## Assignment
Here is a listing. Write it out again without a single difference.
——————
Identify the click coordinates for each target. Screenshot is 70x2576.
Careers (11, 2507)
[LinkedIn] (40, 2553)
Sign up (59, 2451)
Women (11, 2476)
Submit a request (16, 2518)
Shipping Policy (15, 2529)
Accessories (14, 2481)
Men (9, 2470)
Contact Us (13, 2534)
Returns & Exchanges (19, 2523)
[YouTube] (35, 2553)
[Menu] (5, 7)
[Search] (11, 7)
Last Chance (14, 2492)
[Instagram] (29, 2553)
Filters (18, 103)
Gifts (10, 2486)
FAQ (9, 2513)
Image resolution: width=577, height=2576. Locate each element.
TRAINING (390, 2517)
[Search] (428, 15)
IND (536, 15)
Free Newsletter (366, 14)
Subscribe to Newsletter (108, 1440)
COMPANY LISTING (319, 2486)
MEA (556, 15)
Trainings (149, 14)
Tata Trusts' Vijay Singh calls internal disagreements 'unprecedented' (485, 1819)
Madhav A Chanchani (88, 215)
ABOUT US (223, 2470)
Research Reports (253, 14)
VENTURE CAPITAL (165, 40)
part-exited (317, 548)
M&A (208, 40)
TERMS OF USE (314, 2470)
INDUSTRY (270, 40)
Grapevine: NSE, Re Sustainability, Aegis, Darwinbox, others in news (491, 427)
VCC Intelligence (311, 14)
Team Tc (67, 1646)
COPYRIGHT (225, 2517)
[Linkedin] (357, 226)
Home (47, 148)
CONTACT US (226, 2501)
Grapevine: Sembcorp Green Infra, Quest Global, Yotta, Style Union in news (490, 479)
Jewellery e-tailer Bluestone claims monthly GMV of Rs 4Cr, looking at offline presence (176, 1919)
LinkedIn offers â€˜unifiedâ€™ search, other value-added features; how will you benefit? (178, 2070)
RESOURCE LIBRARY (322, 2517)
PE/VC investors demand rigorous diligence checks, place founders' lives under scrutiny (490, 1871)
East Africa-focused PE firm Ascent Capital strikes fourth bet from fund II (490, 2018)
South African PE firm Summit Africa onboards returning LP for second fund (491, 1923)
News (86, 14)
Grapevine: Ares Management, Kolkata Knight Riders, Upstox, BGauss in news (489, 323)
——————
## Exercise output
Identify the click coordinates for each target. Screenshot is 70x2576.
Careers (11, 2507)
[LinkedIn] (40, 2553)
Sign up (59, 2451)
Women (11, 2476)
Submit a request (16, 2518)
Shipping Policy (15, 2529)
Accessories (14, 2481)
Men (9, 2470)
Contact Us (13, 2534)
Returns & Exchanges (19, 2523)
[YouTube] (35, 2553)
[Menu] (5, 7)
[Search] (11, 7)
Last Chance (14, 2492)
[Instagram] (29, 2553)
Filters (18, 103)
Gifts (10, 2486)
FAQ (9, 2513)
Image resolution: width=577, height=2576. Locate each element.
TRAINING (390, 2517)
[Search] (428, 15)
IND (536, 15)
Free Newsletter (366, 14)
Subscribe to Newsletter (108, 1440)
COMPANY LISTING (319, 2486)
MEA (556, 15)
Trainings (149, 14)
Tata Trusts' Vijay Singh calls internal disagreements 'unprecedented' (485, 1819)
Madhav A Chanchani (88, 215)
ABOUT US (223, 2470)
Research Reports (253, 14)
VENTURE CAPITAL (165, 40)
part-exited (317, 548)
M&A (208, 40)
TERMS OF USE (314, 2470)
INDUSTRY (270, 40)
Grapevine: NSE, Re Sustainability, Aegis, Darwinbox, others in news (491, 427)
VCC Intelligence (311, 14)
Team Tc (67, 1646)
COPYRIGHT (225, 2517)
[Linkedin] (357, 226)
Home (47, 148)
CONTACT US (226, 2501)
Grapevine: Sembcorp Green Infra, Quest Global, Yotta, Style Union in news (490, 479)
Jewellery e-tailer Bluestone claims monthly GMV of Rs 4Cr, looking at offline presence (176, 1919)
LinkedIn offers â€˜unifiedâ€™ search, other value-added features; how will you benefit? (178, 2070)
RESOURCE LIBRARY (322, 2517)
PE/VC investors demand rigorous diligence checks, place founders' lives under scrutiny (490, 1871)
East Africa-focused PE firm Ascent Capital strikes fourth bet from fund II (490, 2018)
South African PE firm Summit Africa onboards returning LP for second fund (491, 1923)
News (86, 14)
Grapevine: Ares Management, Kolkata Knight Riders, Upstox, BGauss in news (489, 323)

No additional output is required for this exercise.